Testo di lettura
◆ ◆ ◆ ◆ ◆
Educare è questione di cuore

Il ruolo delle figure educative, la loro capacità di accompagnare i giovani sono, in questi giorni, uno dei temi al centro dell'attenzione al Sinodo 2018
ANSA/PIERPAOLO FERRERI

Sulla questione educativa abbiamo intervistato Francesca Palamà, consacrata delle Adoratrici del Sangue di Cristo, preside dell’Istituto Preziosissimo Sangue di Bari e docente di Lettere.

Come aiutare i giovani a trovare la loro strada nella vita, a trovare se stessi?
Guardando alle nuove generazioni sento nel cuore tanta speranza e vedo nei loro occhi tanta freschezza che ha bisogno di venire alla luce nella sua totale unicità e originalità. Trovare se stessi è scoprire la propria vocazione, il proprio posto nel mondo e nella società ed essere missione nella Chiesa. È pertanto essenzialmente fare esperienza di Colui che è all’origine della vita e di ogni chiamata: Dio.

“Solo quando avremo le pupille abbacinate per l’attesa che Dio si riveli, e ci rimarranno dilatate perché al suo apparire avremo fatto il pieno della luce, solo allora potremo parlare di Lui” (A. Bello).
◆ ◆ ◆ ◆ ◆
Righe di dati
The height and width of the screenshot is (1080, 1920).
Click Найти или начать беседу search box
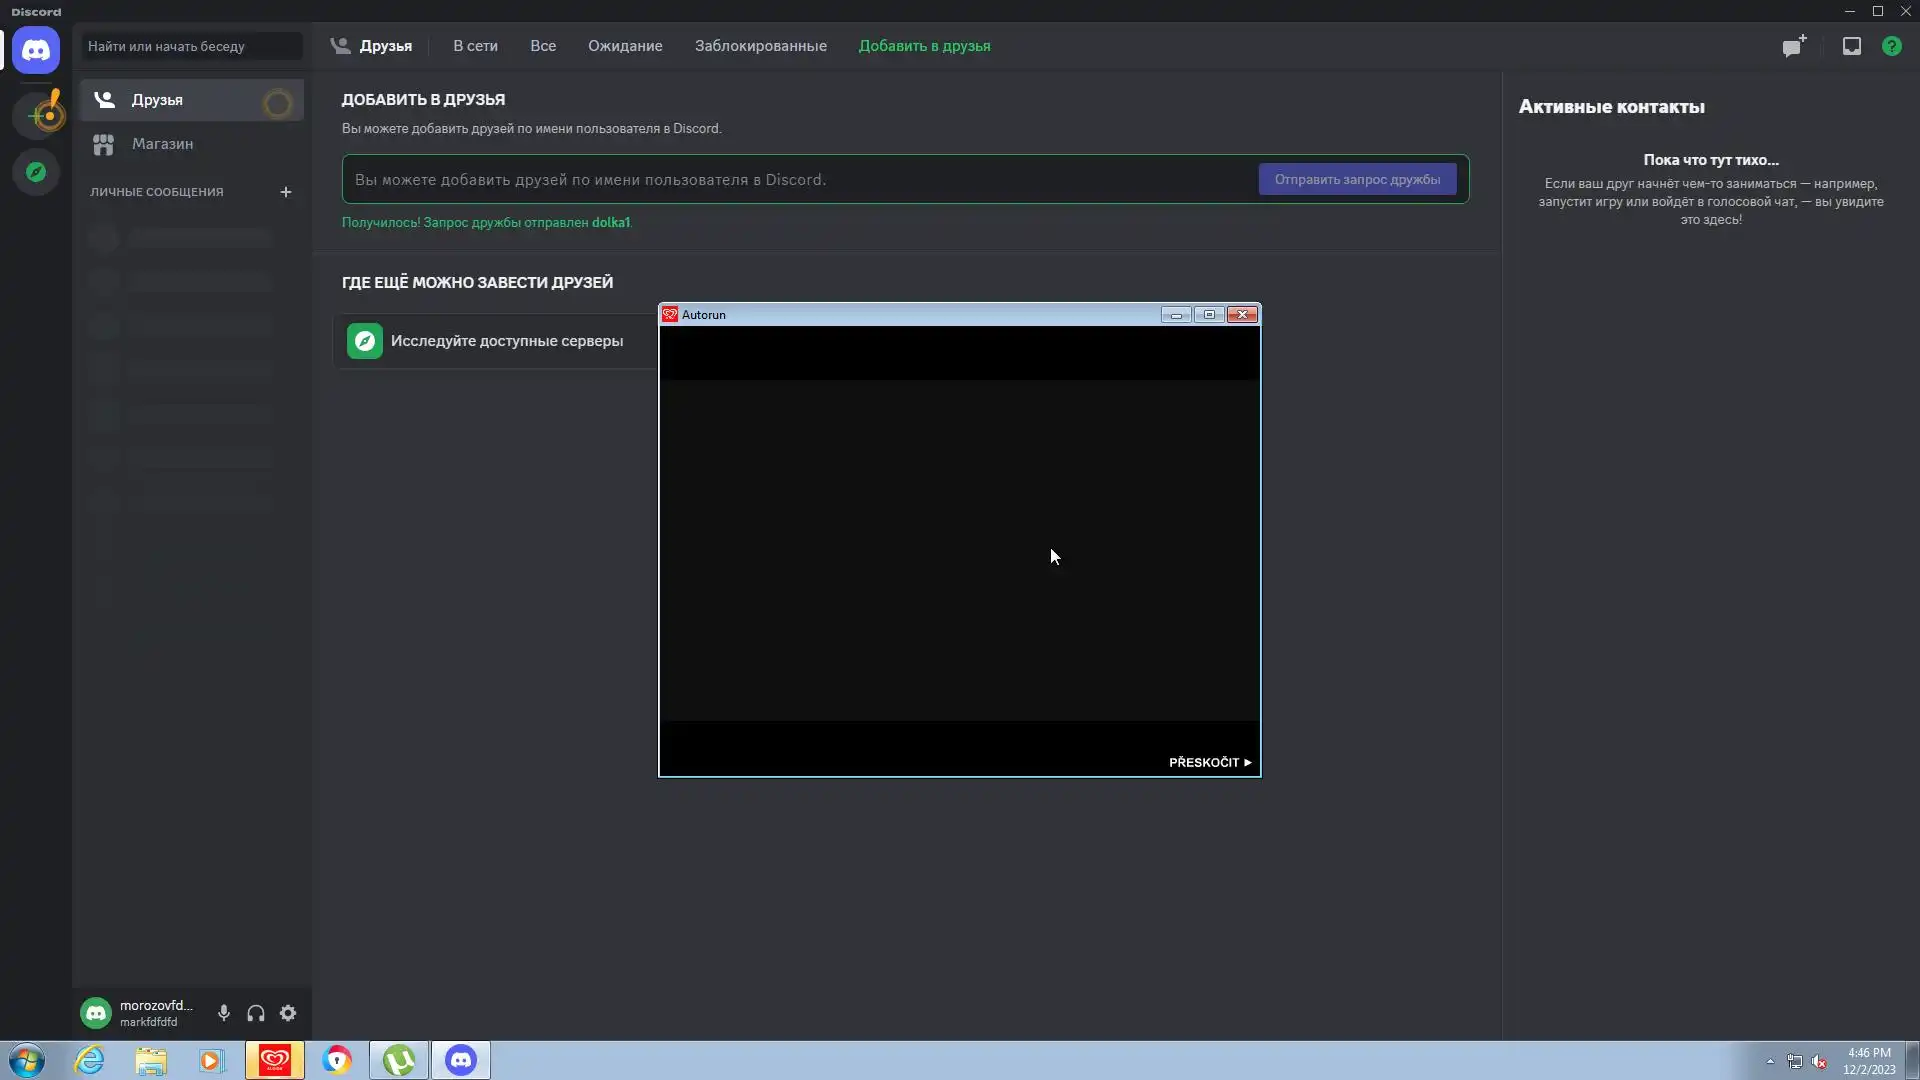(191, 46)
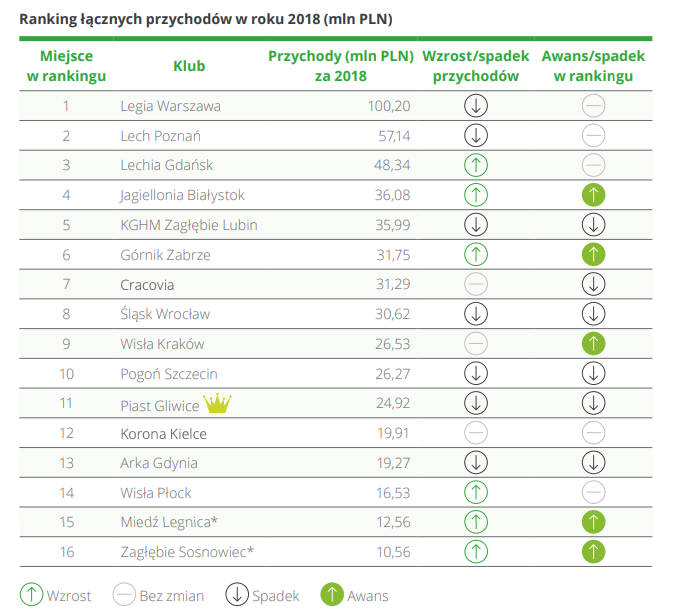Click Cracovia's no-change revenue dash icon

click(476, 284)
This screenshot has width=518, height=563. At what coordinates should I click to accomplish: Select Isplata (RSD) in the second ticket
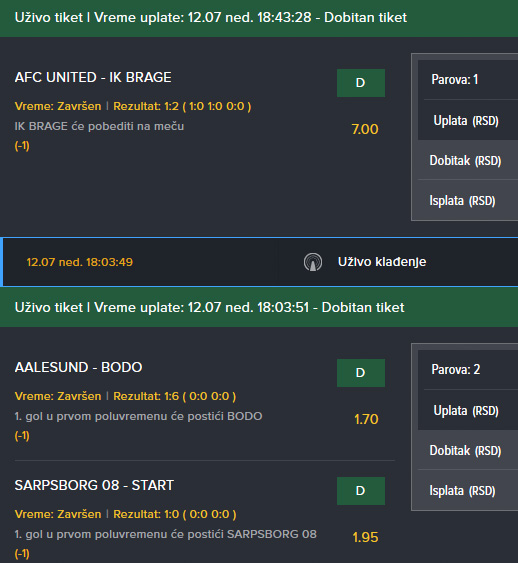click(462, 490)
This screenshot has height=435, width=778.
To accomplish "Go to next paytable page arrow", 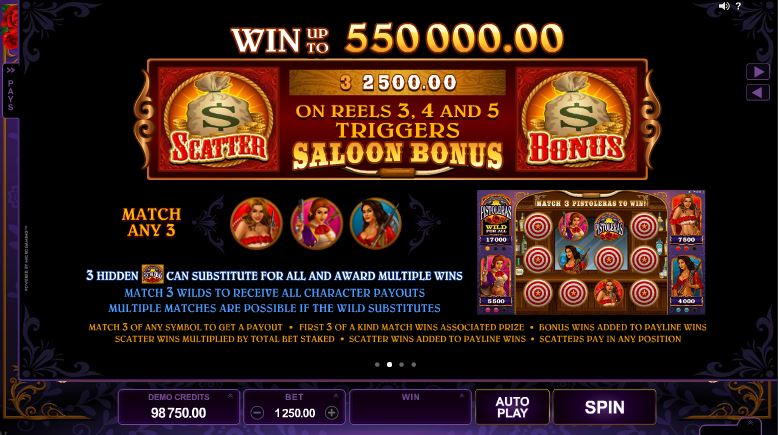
◆ ◆ ◆ ◆ ◆
Compito scritto 1
Nel testo di lettura sull'educazione, riscriva il passo che va da "Sulla questione educativa" fino a "ogni chiamata: Dio.", sostituendo "speranza" con "fiducia".
Compito scritto 2
Traduca in inglese la seguente frase del testo di lettura sull'educazione: "Trovare se stessi è scoprire la propria vocazione, il proprio posto nel mondo e nella società ed essere missione nella Chiesa."
Compito scritto 3
Elenchi tutti i ruoli e le qualifiche che il testo di lettura sull'educazione attribuisce a Francesca Palamà.

Risposta scritta 1
Sulla questione educativa abbiamo intervistato Francesca Palamà, consacrata delle Adoratrici del Sangue di Cristo, preside dell’Istituto Preziosissimo Sangue di Bari e docente di Lettere.

Come aiutare i giovani a trovare la loro strada nella vita, a trovare se stessi?
Guardando alle nuove generazioni sento nel cuore tanta fiducia e vedo nei loro occhi tanta freschezza che ha bisogno di venire alla luce nella sua totale unicità e originalità. Trovare se stessi è scoprire la propria vocazione, il proprio posto nel mondo e nella società ed essere missione nella Chiesa. È pertanto essenzialmente fare esperienza di Colui che è all’origine della vita e di ogni chiamata: Dio.

Risposta scritta 2
Finding oneself means discovering one's own vocation, one's own place in the world and in society, and being a mission in the Church.

Risposta scritta 3
- Consacrata delle Adoratrici del Sangue di Cristo
- Preside dell'Istituto Preziosissimo Sangue di Bari
- Docente di Lettere